I think I’m beginning to fall hard for matcha. I went on a holiday to Hong Kong recently and I managed to get a taste of various matcha-flavoured food throughout. With the Matcha Espressos and Matcha Panna Cottas I enjoyed, it’s safe to say that Hong Kong has discovered the magic of this wonderful green substance. I’m waiting for that to happen in Manila.
Despite matcha being slightly more popular in Hong Kong, I still unfortunately was not able to get hold of pure matcha powder in any of the mainstream grocery stores I checked. (Anybody who knows where in Hong Kong I can buy it, please give me a shout out below!) I got a bunch of hard-to-find ingredients from Hong Kong supermarkets before, so I was immensely disappointed about this unmet expectation. It’s a little ironic that I would actually come across pure matcha from a local Instragram seller, so even if it is sold in a small tin for a rather high price (PLUS shipping), I decided to purchase it.
I was a bit desperate, I guess you could say. Because ever since I got David Lebovitz’s ice cream book a year ago, I have been eyeing his Matcha Ice Cream recipe. And a year is a long time to wait just to have some of this ice cream.
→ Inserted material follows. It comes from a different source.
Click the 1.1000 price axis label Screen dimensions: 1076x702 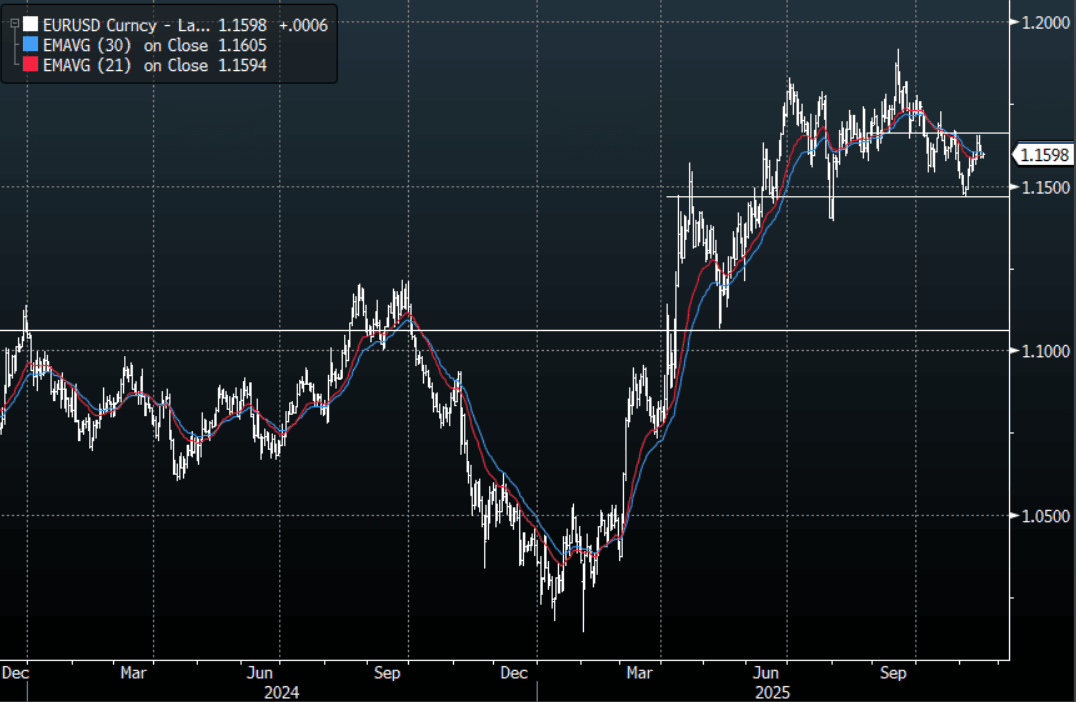point(1044,351)
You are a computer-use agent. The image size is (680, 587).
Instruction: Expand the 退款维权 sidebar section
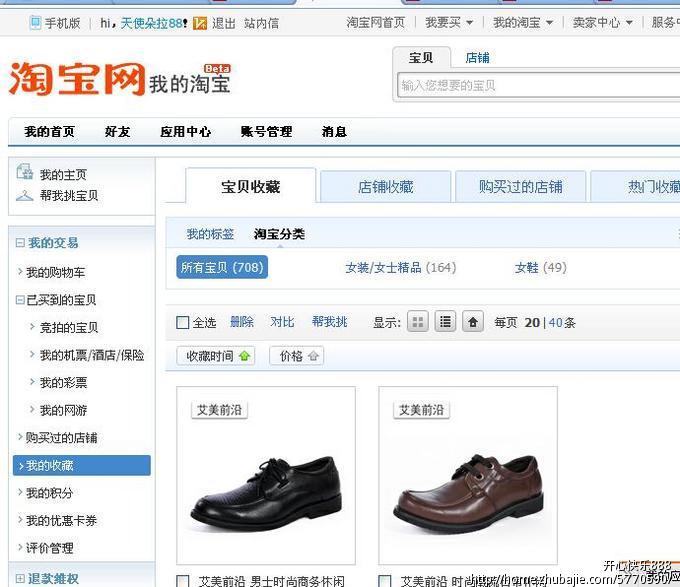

This ice cream is incredible. The richness of the pure, unadulterated matcha alongside the thick creamy coolness of the ice cream base is almost enough to help you find your inner peace. I would greatly advise you to seek out real matcha powder rather than the instant sweetened ones used for milkshakes because not only does the instant one not have the lovely green colour, it simply does not taste the same. The depth in flavour of concentrated matcha powder is unparalleled, and for matcha-lovers like myself, it is this earthy flavour that we seek most of all.
Green Tea Ice Cream
Makes about 1 quart (1 Litre) ice cream
- 1 cup 250 mL whole milk
- 3/4 cup 150 grams sugar
- Pinch of salt
- 2 cups 500 mL heavy cream
- 4 teaspoons matcha powder
- 6 large egg yolks
- 1. Warm the milk, sugar, and salt in a medium saucepan until it simmers slightly. Pour the cream into a large bowl and whisk in the green tea powder. Set a mesh strainer on top.
- 2. In a separate medium bowl, whisk together the egg yolks. Slowly pour the warm milk mixture into the egg yolks, whisking constantly, then scrape the warmed egg yolks back into the saucepan.
- 3. Stir the mixture constantly over medium heat with a heatproof spatula or wooden spoon, scraping the bottom as you stir; until the mixture thickens and coats the spatula.
- 4. Pour the custard through the strainer and stir into the cream. Whisk it vigorously until the custard is frothy to dissolve the green tea powder. Stir until cool over an ice bath.
- 5. Chill the mixture thoroughly in the refrigerator, then freeze in your ice cream maker according to manufacturer's instruction.
Don’t get me wrong, I think pistachio desserts (ice cream included) are awesome. I even kind of love it, just probably not as much as I am now growing to love all things matcha.
PS. At some point, I had some other more matcha-centric version of this post prepared in my mind, but I’ve since forgotten what it was after being distracted by the recent events that rocked the Filipino nation. As I’m sure you all have heard, some parts of the Philippines have recently been totally ravaged by the typhoon Haiyan (locally named Yolanda). Manila was spared and I wouldn’t even have commented on it (since this is a food blog after all) if I didn’t personally know anyone from that area. The trouble is one of my friends has been directly affected by this, and the whole thing began sinking into my being two days ago when she told me she couldn’t get in contact with her family at all. I am relieved she and her family are safe and have now flown over to the capital.
Watching and reading the news has become something I avoid. It pains me so much to see the extent of the damage to the heavily affected areas! News reports are describing them as “almost wiped off from the map of the Philippines”. Most people are left with absolutely nothing and I shudder to even imagine what that’s like. I’m planning to send some relief goods and donations with the hopes that they arrive and are received especially by children and the elderly instead of being looted. The looting depresses my soul further, to be honest.
I’m not even surprised by the slow response and disorganization of the government in the face of this disaster but at least they’re trying. I salute the private sector for coming up with ways to raise funds– schools that have turned their campuses into relief good packing stations; those businesses in the city that are planning to give away 100% of their day’s profit to support the victims. I’m also thankful that friends from other countries are helping alleviate the situation. I just keep praying that the resilience of the good-hearted Filipinos there will rise to the surface and carry them through this. It’s hard to rebuild life from the ground, but it’s not impossible.
After the earthquake, and this typhoon, another typhoon is looming on the horizon. When it hits land, I sincerely pray it weakens and just goes away without incident. People do not stand a chance against nature. And though we always learn this the hard way, there’s nothing else to do but soldier on with the Lord’s guidance.